Thao's works are a playful synthesis of various media, namely painting, filmmaking and ready-made installations. Watercolour transparently dominates Thao's art language to convey a mature process she called "a new metamorphosis." It is a poetic situation where different kinds of materiality (or voices) can co-exist, not without its conflict, but possessing a poetic confusion, opening up the potential for seeking the tangible in the intangible, the real in the illusory and the illusory in the real.[1]
Thao's language shows a kind of interchangeable wetness, demonstrating coexistence "not without its conflict" through film-like paintings and painting-like films. The ambiguity of her works blurs the boundaries between history and mythology, folklore and fantasy, as well as document and memory. Cultural theorist Astrida Neimanis explored the “wet matters” of a natural body as a “constant process of intake, transformation and exchange,” which she identified opposite to disconnected “discrete individualism”—“a rather dry, if convenient, myth.”[2] Thao's approach of wetness is an embrace of material ambiguity, converting the relationship between human and nature into a synthesis of media, transcending these media's once sharp-edged, independent substances. Defining the relationship between human and nature as a rather dynamic, perpetuating and interchangeable process instead of discrete and individually framed structures, Neimanis aimed to recover the non-dualistic domain through rebuilding “watery relations” as a challenge to the “masculinist logic of sharp-edged self-sufficiency.”[3]
The juxtaposition of Modern Conversations and Thao's work implies the emancipation of artistic expression in modern art by freeing formal concepts from "discrete individualism's isolated aesthetic norms." Instead of interpreting modern art as a normative, abstract language—as "ideas of beauty and simplicity" in forms of painting, sculpture, photograph and video—Modern Conversations demonstrated an expressive landscape in "relationships with the natural environment from science to politics, music or beliefs."[4] The interconnected display context embodies a visual narrative based on concrete subjects, precise incidents and issues of human history, encompassing the coexistence of repetition and multivalency in modern forms.
An example of this narrative from Modern Conversations is the self-portrait MaID, Brooklyn, New York (Fig. 1, 2015) by Zanele Muholi, where the artist manipulated the boundary between daily objects and modern forms to exaggerate the darkness of their skin tone.
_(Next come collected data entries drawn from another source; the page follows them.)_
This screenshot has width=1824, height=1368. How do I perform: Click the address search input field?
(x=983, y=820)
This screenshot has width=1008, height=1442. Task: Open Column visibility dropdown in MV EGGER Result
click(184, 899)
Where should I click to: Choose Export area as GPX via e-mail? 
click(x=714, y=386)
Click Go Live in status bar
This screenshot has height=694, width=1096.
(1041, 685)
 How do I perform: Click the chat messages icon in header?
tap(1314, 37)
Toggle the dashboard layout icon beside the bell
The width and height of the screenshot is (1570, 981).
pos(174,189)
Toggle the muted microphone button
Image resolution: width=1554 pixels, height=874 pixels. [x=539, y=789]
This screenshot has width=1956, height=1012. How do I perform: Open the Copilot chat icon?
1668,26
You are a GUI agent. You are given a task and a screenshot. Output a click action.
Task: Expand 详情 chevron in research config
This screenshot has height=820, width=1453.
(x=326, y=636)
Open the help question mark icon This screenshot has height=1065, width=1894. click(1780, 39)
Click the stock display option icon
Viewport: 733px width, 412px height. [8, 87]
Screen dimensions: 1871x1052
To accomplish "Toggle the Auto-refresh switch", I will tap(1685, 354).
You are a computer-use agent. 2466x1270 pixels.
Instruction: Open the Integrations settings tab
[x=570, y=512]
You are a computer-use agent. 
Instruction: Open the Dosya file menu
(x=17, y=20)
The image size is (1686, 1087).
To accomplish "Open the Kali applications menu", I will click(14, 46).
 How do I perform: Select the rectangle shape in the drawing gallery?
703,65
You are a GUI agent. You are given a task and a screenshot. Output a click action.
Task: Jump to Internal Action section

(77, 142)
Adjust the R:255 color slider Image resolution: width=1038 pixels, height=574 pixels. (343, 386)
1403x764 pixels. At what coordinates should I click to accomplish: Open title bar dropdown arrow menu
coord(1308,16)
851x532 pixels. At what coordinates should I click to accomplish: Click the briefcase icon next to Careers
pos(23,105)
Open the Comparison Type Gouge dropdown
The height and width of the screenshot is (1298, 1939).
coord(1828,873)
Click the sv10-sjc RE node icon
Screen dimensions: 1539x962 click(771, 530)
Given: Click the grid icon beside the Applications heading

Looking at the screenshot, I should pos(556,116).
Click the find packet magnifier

The title embodies the double meanings of their self-presentation—the coexisting concepts of "MaID (My Identity)" and, if read differently, "maid," the "quotidian and demeaning name given to all subservient black women."[5] Both formalist and narrative, Jane Wilson and Louise Wilson's Biville (Fig. 2, 2006) photographs the architectural space of an abandoned Second World War bunker on the Normandy Coastline. This decaying structure is filled with graffiti, provoking emotional reactions toward a historical moment that extends beyond the individual human life. Expanding to non-human subjects, Donna Conlon explores human-like complexity in ants’ social structure. In Coexistencia (Fig. 3, 2003), Conlon painted national flags and symbols of peace onto leaves subsequently carried by a troop of ants, referring to worldwide anti-Iraq War protests happening then.[6] These three artworks represent the plurality of modern art, which is not in a well-framed, sharp-edged and self-sufficient aesthetic formulation ruled by conceptual abstraction or dualism between formative matters and subject matters. Instead, Modern art happens in dynamic relations and conversations, rather than in any standalone aesthetic rule.